## Requirements
How many lines of the entries below contain the word "Select"? Reply with the number alone.

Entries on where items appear
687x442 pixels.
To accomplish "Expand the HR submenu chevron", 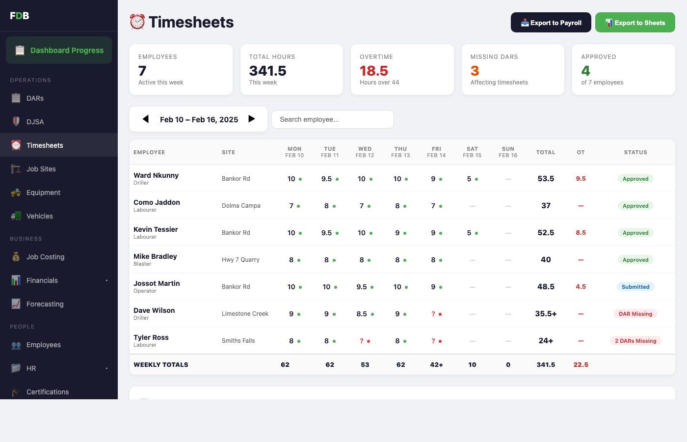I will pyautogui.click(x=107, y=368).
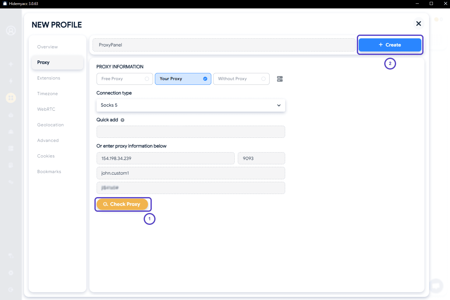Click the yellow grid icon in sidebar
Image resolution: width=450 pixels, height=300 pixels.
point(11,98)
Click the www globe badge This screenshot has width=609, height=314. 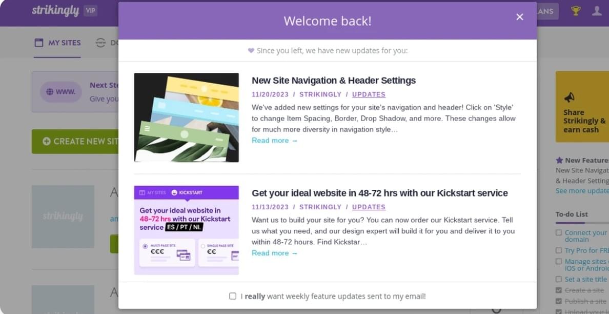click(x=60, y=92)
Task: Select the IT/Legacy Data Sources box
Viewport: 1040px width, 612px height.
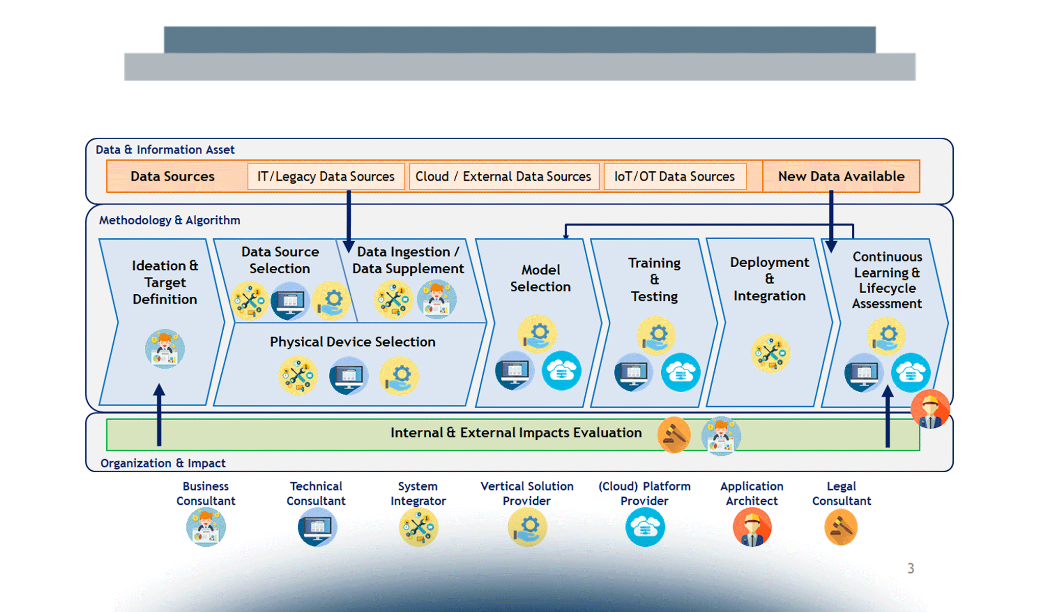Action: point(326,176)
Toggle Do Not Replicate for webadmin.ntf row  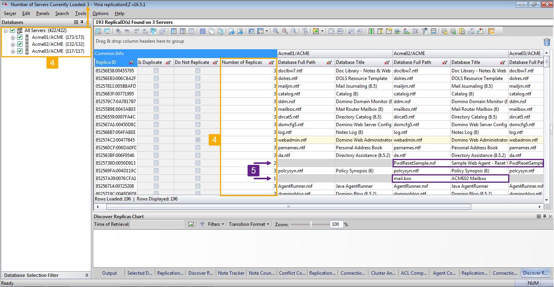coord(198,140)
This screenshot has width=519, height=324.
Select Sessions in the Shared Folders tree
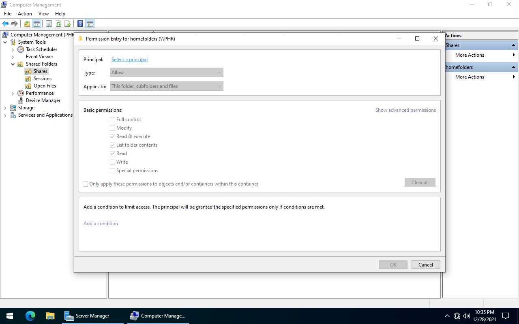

## Completed task
2